Abstract
Knowing stability constants for the complexes HgII with extracting ligands is very important from environmental and therapeutic standpoints. Since the selectivity of ligands can be stated by the stability constants of cation–ligand complexes, quantitative structure–property relationship (QSPR) investigations on binding constant of HgII complexes were done. Experimental data of the stability constants in ML2 complexation of HgII and synthesized triazene ligands were used to construct and develop QSPR models. Support vector machine (SVM) and multiple linear regression (MLR) have been employed to create the QSPR models. The final model showed squared correlation coefficient of 0.917 and the standard error of calibration (SEC) value of 0.141 log K units. The proposed model presented accurate prediction with the Leave-One-Out cross validation (
Introduction
Mercury is one of the most dangerous heavy metals found in nature’s trace elements, and it has a high toxicity to the environment and microorganisms even at low doses. It is a carcinogen, teratogen, and mutagen with no known biological roles and considerable health effects [1, 2]. Similarly, HgII is hazardous in the same way as mercury metal is, but methylmercury, a neurotoxin that is biomagnified through the food chain from marine species to humans, is the most harmful. The toxicity of mercury is highly altered by organic ligands during complexation, and chronic or acute mercury poisoning by chelating agents has been studied in HgII complexes [3–5]. Furthermore, the binding of HgII to natural organic matter has a major influence on biological availability of HgII in ecosystems [6] which limits the availability of methylating bacteria to HgII [7]. From an environmental and medicinal aspect, knowing the stability constants for HgII complexes with extracting ligands is critical.

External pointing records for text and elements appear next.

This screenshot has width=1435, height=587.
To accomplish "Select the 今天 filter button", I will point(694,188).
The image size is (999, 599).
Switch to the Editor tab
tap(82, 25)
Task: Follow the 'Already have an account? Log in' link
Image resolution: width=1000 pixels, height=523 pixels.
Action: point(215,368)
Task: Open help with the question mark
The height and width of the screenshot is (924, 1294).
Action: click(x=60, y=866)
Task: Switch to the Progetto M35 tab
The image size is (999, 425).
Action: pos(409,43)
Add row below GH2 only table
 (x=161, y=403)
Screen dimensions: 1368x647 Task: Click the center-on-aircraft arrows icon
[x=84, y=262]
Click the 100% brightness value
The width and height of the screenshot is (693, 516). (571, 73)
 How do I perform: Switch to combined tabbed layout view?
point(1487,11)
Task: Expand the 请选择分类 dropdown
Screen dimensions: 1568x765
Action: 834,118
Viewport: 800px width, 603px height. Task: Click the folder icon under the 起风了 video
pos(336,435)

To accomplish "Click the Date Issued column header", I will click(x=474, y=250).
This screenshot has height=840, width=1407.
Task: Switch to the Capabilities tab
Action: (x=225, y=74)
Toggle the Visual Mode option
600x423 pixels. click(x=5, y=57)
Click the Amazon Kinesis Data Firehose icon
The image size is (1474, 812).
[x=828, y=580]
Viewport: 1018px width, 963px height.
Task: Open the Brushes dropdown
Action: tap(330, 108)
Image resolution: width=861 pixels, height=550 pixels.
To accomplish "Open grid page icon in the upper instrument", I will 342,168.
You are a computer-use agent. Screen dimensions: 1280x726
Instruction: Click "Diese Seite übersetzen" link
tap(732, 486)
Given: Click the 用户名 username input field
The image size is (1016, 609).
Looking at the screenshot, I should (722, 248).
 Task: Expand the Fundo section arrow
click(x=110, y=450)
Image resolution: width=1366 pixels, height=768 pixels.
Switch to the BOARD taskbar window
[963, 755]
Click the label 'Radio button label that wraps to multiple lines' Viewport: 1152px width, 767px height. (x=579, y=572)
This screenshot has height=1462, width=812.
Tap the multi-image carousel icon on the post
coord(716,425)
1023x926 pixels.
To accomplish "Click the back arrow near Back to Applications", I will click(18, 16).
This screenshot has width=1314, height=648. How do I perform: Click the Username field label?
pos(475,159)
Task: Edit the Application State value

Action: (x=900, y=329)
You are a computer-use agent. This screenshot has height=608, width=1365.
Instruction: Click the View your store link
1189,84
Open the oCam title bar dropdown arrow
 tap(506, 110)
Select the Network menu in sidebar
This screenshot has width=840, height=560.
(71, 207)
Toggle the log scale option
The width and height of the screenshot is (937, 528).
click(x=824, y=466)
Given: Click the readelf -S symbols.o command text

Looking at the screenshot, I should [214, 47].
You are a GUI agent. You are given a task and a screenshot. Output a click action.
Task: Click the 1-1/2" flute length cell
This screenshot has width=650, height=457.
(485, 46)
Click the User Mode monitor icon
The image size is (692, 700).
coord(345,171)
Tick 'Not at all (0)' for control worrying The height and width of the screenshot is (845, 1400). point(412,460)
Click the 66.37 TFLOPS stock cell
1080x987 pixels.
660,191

Triazenes are relatively old compounds, which defined by containing a diazoamino functional group (–N–N = N–). These compounds have been analyzed for over 150 years regarding their interesting activity [8]. The research of transition-metal complexes containing substituted triazene ligands has increased substantially in recent years due to the reactivity potential of these ligands. Substituted triazenes have recently gotten a lot of attention because of their anti-tumor, information-storage, and insecticide properties [9]. Triazenes have the ability to bind to mercury ions, and the resulting compounds are moisture and air resistant. However, a spectrophotometric analysis of complexation between HgII and triazene ligands in acetonitrile revealed that the HgII ion complex has a high stability binding constant. the complex stability constant (here log KHgII - triazene) expresses the ligand’s selectivity for the ion. As a result, triazene ligands have a high level of complex selectivity for HgII, resulting in excellent recognition properties for mercury ions. Hence, triazene ligands have a high level of complex selectivity for HgII, resulting in excellent recognition properties for mercury ions. The selective complexing capabilities of triazenes with mercury ions allow them to be employed in a variety of applications, including mercury ion pre-concentration and determination, adsorption and separation, and the creation of mercury ion selective electrodes.
Experimental measurement of the stability constants of HgII binding by triazene ligands is time consuming and costly. It is, hence, favorable to calculate those stability constants without incurring any more costs for getting additional experimental data is advantageous [10]. Mercuric ion occupational exposure, on the other hand, can occur through skin contact and the respiratory system. Mercuric ion exposure at work can have negative health consequences, particularly for the kidneys and central nervous system [2, 11]. In addition, workers who were exposed to chemicals on a regular basis experienced gum inflammation and excessive salivation. Gradually, the accumulation of mercuric ions in the human body causes long-term brain damage, manifesting as deafness, headaches, forgetfulness, and cognitive impairments [12, 13]. Hence, in studies of high-toxicity materials like mercuric ion, the importance and central health of computational approaches is highly noticeable compared to laboratory methods [14, 15] ensuring the health of researchers and practitioners working with such dangerous chemicals.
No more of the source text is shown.